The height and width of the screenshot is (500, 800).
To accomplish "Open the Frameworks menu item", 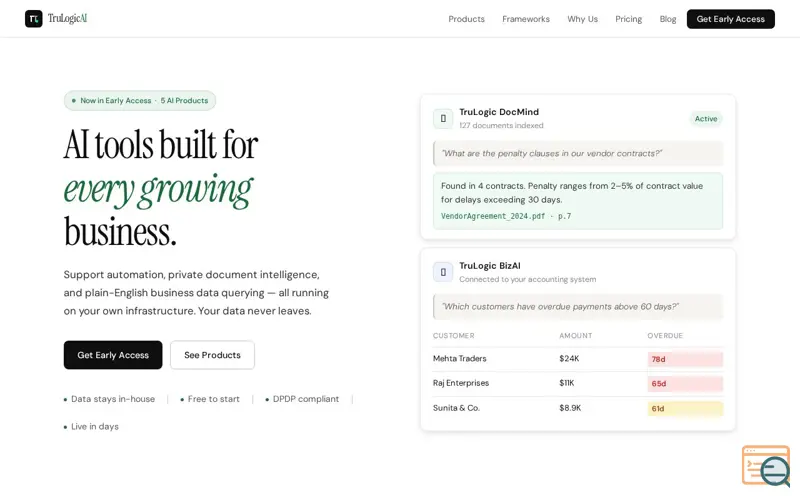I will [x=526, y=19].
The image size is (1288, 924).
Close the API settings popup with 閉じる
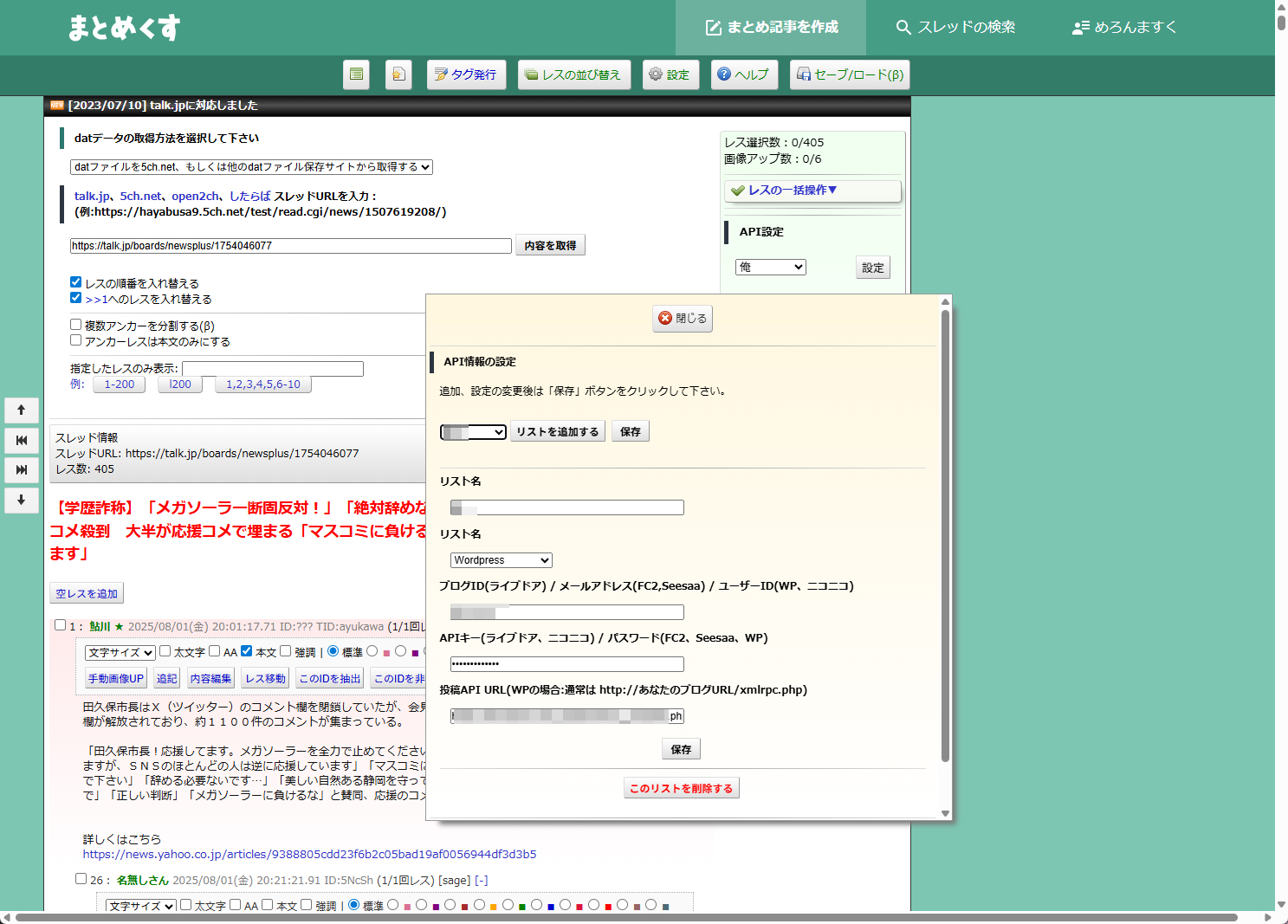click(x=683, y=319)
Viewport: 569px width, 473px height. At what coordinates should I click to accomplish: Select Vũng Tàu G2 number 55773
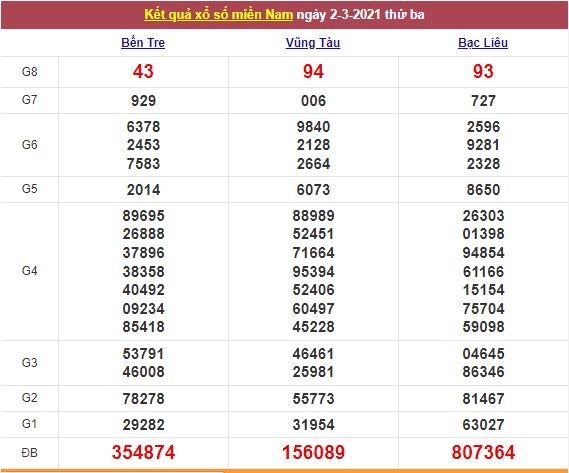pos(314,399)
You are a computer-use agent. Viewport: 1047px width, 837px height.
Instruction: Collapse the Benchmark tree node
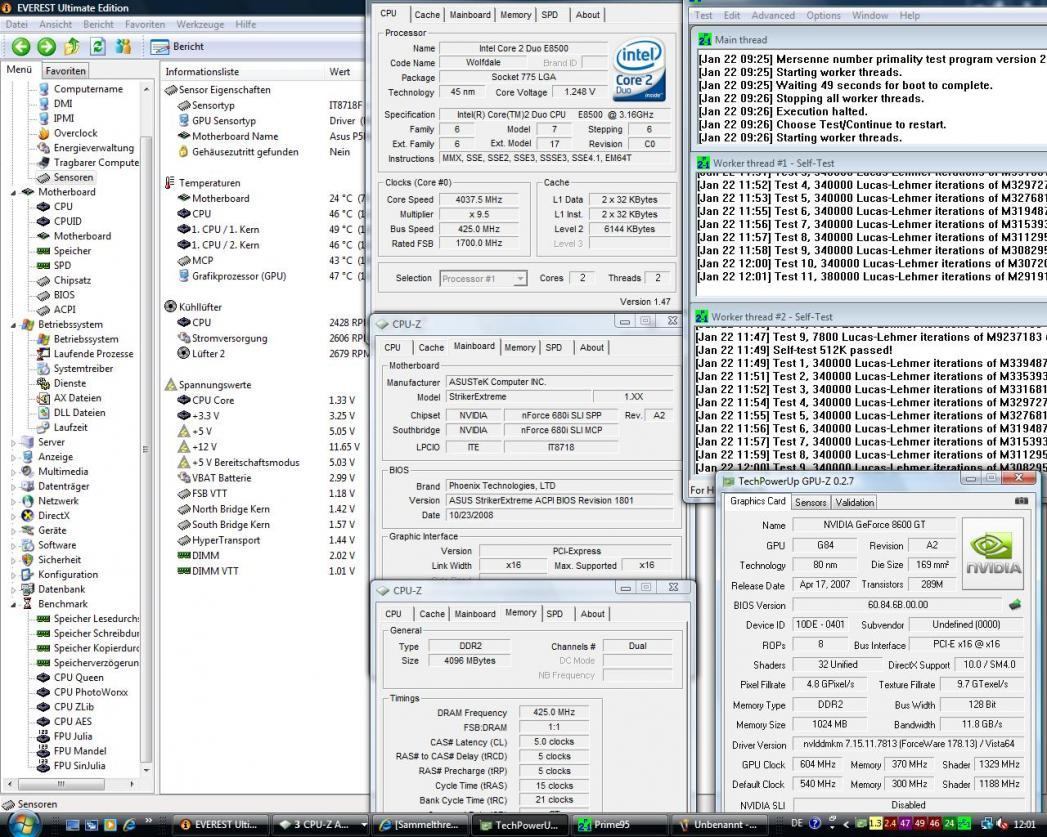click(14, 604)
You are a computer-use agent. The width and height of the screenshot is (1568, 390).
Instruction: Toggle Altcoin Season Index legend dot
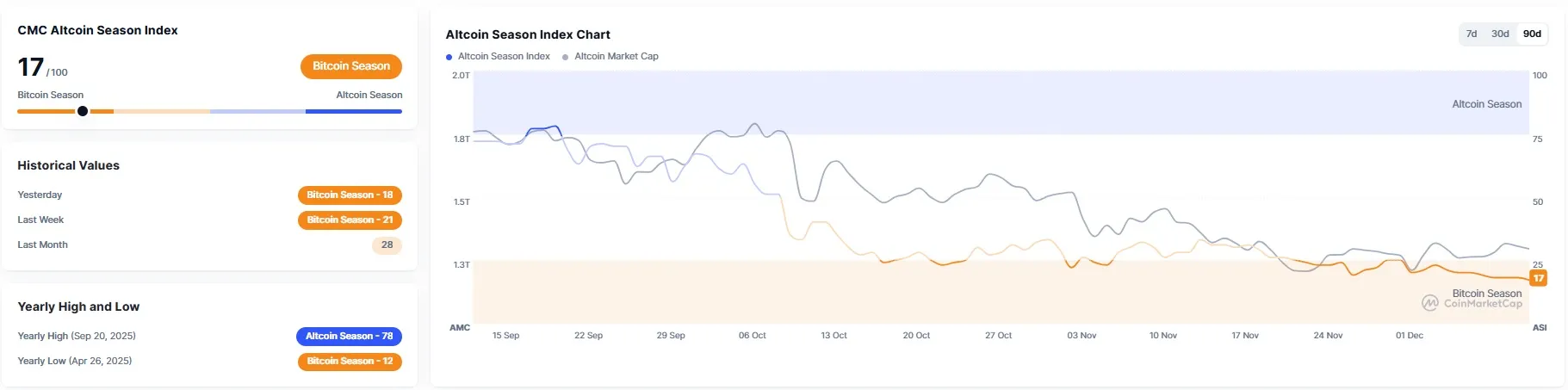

※ ※ ※

Return the lines from the one containing "Instruction: Collapse the Benchmark tree node" through the last line of the records, both included, exactly as written and with no pictures.

Instruction: Collapse the Benchmark tree node
click(14, 604)
You are a computer-use agent. The width and height of the screenshot is (1568, 390).
Instruction: Toggle Altcoin Season Index legend dot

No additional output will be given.